Aug. 17: Arun Sarma was honest about why he was boarding the train to Guwahati.

He hadn’t visited home — Udalguri in Assam — in more than two years since taking up a job with a Pune hotel’s room-service department, and the conflict stories gave him a good excuse to wangle leave.

“My family is worried. We haven’t received any threats; there is no fear. But since they are insisting, and I haven’t been home for a long time, I’m leaving,” Sarma said this evening. “My friend from my hometown is leaving too. We’ll be back in 10-12 days.”

He isn’t alone. Although there have been a few stray attacks in Pune, quick arrests have prevented any real panic. For many of the 1,500 Northeast students and employees who have gone home, they confessed, the real reason was homesickness and pressure from their families.

Some, of course, had decided to be prudent following the registration of five FIRs last week over attacks on Northeast students.

“There may not be any ‘reprisal’ but I thought it’s better not to take a chance. We’ll return when this tension blows over,” said Lian Choy, a student from Mizoram.

Students in Mumbai were dismissive of media reports of an exodus. “We have not received any threat texts. The media needs to stop exaggerating,” said Kasturi, a political science student at SNDT University who hails from Guwahati.

“We have heard the rumours but we’re not leaving,” said Bhagyachandra Sinha of Manipur who works for a top-end spa in Mumbai.

The deputy resident commissioner of Assam Bhavan, Debashish Sharma, has been visiting universities and meeting labourers, security guards and others from his home state.

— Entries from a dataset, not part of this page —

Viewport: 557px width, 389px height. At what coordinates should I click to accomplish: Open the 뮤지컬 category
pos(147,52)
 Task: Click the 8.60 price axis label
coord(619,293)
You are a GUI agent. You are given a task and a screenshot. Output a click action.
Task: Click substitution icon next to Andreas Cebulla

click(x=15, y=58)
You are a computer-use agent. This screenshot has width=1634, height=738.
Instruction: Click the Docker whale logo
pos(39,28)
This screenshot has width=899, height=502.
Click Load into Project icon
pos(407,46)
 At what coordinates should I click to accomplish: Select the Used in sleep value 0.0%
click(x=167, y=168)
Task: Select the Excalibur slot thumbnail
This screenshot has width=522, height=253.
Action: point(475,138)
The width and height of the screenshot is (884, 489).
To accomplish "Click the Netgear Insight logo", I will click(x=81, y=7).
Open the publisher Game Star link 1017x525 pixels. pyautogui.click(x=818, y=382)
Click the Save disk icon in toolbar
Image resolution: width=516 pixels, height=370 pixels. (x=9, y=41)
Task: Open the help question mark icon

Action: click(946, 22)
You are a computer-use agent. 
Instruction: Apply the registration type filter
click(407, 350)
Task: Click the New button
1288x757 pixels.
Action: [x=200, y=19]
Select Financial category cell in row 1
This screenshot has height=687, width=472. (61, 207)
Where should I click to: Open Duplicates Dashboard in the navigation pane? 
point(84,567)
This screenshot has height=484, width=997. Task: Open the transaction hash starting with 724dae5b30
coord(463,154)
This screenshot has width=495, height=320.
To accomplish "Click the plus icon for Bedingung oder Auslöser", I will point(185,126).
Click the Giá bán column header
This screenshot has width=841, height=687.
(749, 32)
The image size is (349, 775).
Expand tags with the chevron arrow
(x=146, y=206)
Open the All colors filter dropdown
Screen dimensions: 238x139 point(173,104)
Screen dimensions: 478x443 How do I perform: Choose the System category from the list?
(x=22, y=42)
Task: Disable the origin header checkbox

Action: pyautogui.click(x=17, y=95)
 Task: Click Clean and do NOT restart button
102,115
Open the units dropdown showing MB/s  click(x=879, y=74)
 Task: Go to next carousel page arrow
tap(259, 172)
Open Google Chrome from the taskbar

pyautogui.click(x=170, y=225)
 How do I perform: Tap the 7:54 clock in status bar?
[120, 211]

“I’ve met over 100 people in the past 5-6 days after receiving calls from their relatives in Assam. I asked one question to everyone I met: is all the talk of tension based on hearsay or has anything happened to you? Everybody said it was only hearsay,” Sharma said.

Despite the reports of an exodus, no special trains or additional coaches have been arranged from Mumbai.

“We haven’t had any extra rush; so no special coaches or additional trains had to be organised. These are all rumours,” said A.K. Singh, Central Railway spokesperson.

Staying put

In Hyderabad today, police persuaded 50 Assamese employees of Mainland China hotel and 10 employees of Swagath hotel, who had packed their bags, not to leave their jobs and the city.

A gathering of northeastern students in the coastal city of Mangalore, 350km from Bangalore, held a meeting today and vowed not to leave the city.

Many mosques in Bangalore and Hyderabad have used the Friday prayers as a platform to convey a message of amity and request the northeastern community not to panic or leave.